▶ Provided text
==============================

Appearance
Transport Layer Protocols
Introduction
Jobs of tranport layer
- Addressing
- Determine which application process a packet belongs to (through ports).
- Error control
- Detect if the received data is valid
- Reliability
- Ensure that the transferred data will reach its destination
- Rate control
- Adjust how fast the sender should transfer the data to the receiver (avoid packet dropping)
- UDP vs. TCP
- Both user datagram protocol (UDP) and transmission control protocol (TCP) are two well-known protocols in the transport layer. But TCP is more sophisticated and complicated than UDP
Protocol | Addressing | Error control | Reliability | Rate control |
---|---|---|---|---|
UDP | ✔️ | Optional | ❌ | ❌ |
TCP | ✔️ | ✔️ | ✔️ | ✔️ |
However, TCP is more difficult to implement since it needs to
- Establish an end-to-end logical connection between the sender and receiver
- Keep necessary per-connection state information
Internet socket
When deveoping network applications, hopefully, you don't have to bother with how packets are transmitted. The Internet socket serves as an API for programmers to access the underlying services of IP suite. You've probably heard the term API. Think about training a neural network model. If everybody has to write their own backpropagation function to compute gradients, Deep Learning woudln't have been so popular. Instead, we use ML frameworks such as Pytoch and every function provided by Pytoch is just like an interface which let us build Convolution layer without knowing how it's implemented in the backend.
A good documentation explaining the API is a fundamental requirement for any well-known frameworks, otherwise users like us would have no idea how to use these APIs.
However, applications can sometimes bypass transport layer and directly use the services provided by, for example
- Network layer: routing table
- Data link layers: LAN card driver
Communications
Host-to-host | Process-to-process | |
---|---|---|
Latency | short | long |
Jitter | small | large |
Flow control | easy | need extra protocols |
Jitter: you can think it as variance
small large 0.1s 0.01s 0.2s 0.3s 0.1s 20s 0.1s 0.01s
While host-to-host communication in IP or data link layers has low latency and small jitter, the process-to-process communication has relatively opposite. Therefore, you need extra protocols (or layer) to control the flow rate in a multi-hop networ, that is Transport layer.

==============================

▶ Items
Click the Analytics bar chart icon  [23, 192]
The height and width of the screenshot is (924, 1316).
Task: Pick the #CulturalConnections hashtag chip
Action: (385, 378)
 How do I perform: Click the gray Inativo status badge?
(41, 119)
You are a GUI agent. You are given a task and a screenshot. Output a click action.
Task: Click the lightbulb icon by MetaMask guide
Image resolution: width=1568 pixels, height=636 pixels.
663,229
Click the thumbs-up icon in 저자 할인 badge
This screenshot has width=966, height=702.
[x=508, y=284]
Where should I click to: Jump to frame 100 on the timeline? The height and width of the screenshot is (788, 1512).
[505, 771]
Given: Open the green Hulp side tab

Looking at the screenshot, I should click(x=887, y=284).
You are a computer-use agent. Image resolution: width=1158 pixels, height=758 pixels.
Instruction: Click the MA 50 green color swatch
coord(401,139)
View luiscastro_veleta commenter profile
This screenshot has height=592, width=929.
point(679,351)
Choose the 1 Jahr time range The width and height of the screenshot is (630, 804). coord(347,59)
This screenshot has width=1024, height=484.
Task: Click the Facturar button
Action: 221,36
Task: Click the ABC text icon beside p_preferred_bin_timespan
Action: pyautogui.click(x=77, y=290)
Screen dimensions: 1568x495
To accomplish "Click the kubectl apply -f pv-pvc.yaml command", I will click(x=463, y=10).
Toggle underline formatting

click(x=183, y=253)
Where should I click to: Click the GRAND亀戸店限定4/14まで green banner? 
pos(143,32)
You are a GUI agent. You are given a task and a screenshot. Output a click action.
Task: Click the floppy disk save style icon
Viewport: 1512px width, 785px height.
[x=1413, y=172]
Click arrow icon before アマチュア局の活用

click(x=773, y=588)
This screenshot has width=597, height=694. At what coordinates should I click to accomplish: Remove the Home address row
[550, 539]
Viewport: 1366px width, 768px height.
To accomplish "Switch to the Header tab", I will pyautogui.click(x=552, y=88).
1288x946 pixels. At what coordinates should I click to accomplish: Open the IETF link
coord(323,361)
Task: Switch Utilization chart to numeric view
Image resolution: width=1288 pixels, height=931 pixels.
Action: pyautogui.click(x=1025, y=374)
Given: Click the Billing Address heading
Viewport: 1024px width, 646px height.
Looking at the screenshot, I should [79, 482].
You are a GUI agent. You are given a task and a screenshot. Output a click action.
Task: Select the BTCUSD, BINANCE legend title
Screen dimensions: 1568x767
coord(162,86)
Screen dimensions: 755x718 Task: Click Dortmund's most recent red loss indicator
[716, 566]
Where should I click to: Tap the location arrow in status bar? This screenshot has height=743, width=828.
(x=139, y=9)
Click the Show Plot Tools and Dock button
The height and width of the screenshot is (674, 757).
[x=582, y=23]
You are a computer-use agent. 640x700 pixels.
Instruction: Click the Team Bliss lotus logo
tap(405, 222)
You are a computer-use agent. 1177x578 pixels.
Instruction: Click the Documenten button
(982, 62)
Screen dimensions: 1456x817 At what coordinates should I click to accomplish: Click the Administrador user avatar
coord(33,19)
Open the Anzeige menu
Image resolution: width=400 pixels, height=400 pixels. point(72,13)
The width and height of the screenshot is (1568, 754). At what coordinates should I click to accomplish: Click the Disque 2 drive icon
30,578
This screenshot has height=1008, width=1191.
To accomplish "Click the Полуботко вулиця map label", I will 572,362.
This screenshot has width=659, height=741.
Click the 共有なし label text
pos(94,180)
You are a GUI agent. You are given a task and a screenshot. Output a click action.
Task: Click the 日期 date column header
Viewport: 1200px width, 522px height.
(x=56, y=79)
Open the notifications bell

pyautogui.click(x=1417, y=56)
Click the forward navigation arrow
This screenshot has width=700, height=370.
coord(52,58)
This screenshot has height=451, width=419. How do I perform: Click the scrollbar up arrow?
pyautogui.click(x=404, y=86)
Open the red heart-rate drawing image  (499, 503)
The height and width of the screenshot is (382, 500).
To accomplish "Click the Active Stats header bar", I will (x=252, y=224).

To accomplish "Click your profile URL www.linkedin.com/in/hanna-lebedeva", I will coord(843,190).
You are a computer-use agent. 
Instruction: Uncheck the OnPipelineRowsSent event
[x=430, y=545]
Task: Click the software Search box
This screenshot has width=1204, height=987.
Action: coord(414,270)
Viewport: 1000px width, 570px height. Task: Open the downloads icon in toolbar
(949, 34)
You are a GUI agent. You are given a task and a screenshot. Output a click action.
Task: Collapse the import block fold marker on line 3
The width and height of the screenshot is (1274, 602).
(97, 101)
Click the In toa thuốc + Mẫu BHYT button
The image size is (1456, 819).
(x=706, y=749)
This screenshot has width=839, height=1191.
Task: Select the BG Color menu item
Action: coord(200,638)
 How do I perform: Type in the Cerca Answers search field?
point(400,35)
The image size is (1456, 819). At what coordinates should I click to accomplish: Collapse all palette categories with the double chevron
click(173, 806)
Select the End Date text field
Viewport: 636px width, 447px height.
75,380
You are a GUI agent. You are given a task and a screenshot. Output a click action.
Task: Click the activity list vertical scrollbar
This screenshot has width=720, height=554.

==============================

▶ What this task involves
Please state the two things that, according to the transport layer text, make TCP more difficult to implement.

▶ Task result
TCP must establish an end-to-end logical connection between the sender and receiver, and it must keep necessary per-connection state information.